Strategy alignment: another key to building high performing teams

The most critical thing for a CEO to do when stepping into a new organisation – or when bringing a new team together – is to get clear on the Strategy/Vision/Value Creation Plan (VCP) and ensure the team is fully aligned around it.
Every executive team I work with says the same thing at the start:
“Are we heading in the right direction as an organisation?”
“Do we all agree on that direction?”
“Do we know our individual role in making it happen?”
And crucially:
“Does the whole organisation know how their work contributes to the strategy?”

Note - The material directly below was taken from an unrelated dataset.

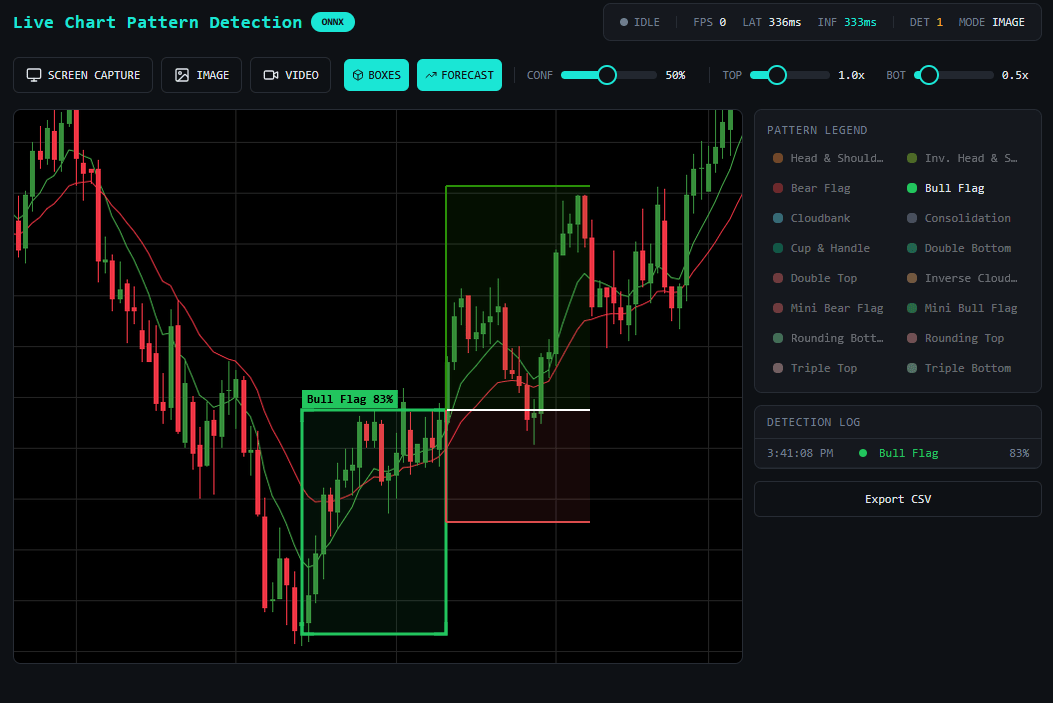Click the Forecast trend arrow icon

tap(430, 75)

This may sound obvious, but time and again it’s where things begin to unravel. Often, the strategy has been “refreshed” recently, so the assumption is that it doesn’t need revisiting. But here’s the catch: even if the strategy is solid on paper, if the team didn’t help create it, they won’t own it. And if they don’t own it, they’re far less likely to drive it with energy and conviction.
I often see this happen. A CEO has a clear vision in their mind and pulls together the slides to communicate the vision which are then shared in an executive team meeting. But if the rest of the executive team weren’t involved in shaping it – they haven’t had the tough conversations, wrestled with the trade-offs, or mapped the interdependencies – then they won’t live and breathe it in the way they need to bring that vision to life. That sense of shared purpose and mutual accountability, so crucial for a high-performing team, just isn’t there.
Yes, the process of co-creating strategy takes more time. It requires patience, especially when you feel like you already know the answer. But the payoff is worth it: when the whole executive team is involved, they become a united front. They can answer questions with clarity, rally their teams, challenge constructively, and ultimately drive better results.
There’s data to back this up
One study found that 56% of executives cite misalignment between day-to-day decisions and strategic priorities as a major barrier to effectiveness. But companies that involve their full leadership team in strategy-setting are far more likely to avoid this trap, ensuring clarity, buy-in, and better execution. (McKinsey, 2022)
Even more striking: as Kaplan and Norton noted some 20 years ago (Harvard Business Review 2005), 85% of executive teams spend less than one hour per month discussing strategy and those same organisations often struggle with unclear priorities, poor decision-making, and wasted resources. In my view, two decades later, that conclusion still holds true. And when leaders feel they own the strategy, they are far more likely to follow through. Research from Bain & Company found that companies where leaders are involved in crafting the vision are up to six times more likely to be top-tier financial performers. (Bain, 2018)
The message is clear: executive team alignment drives performance, and alignment comes from involvement.
But this isn’t just about performance metrics. It’s also about team dynamics. When executive teams co-create the strategy, you notice a difference: there’s more energy, more clarity, more cohesion. They stop operating as siloed experts and start acting as a truly integrated team.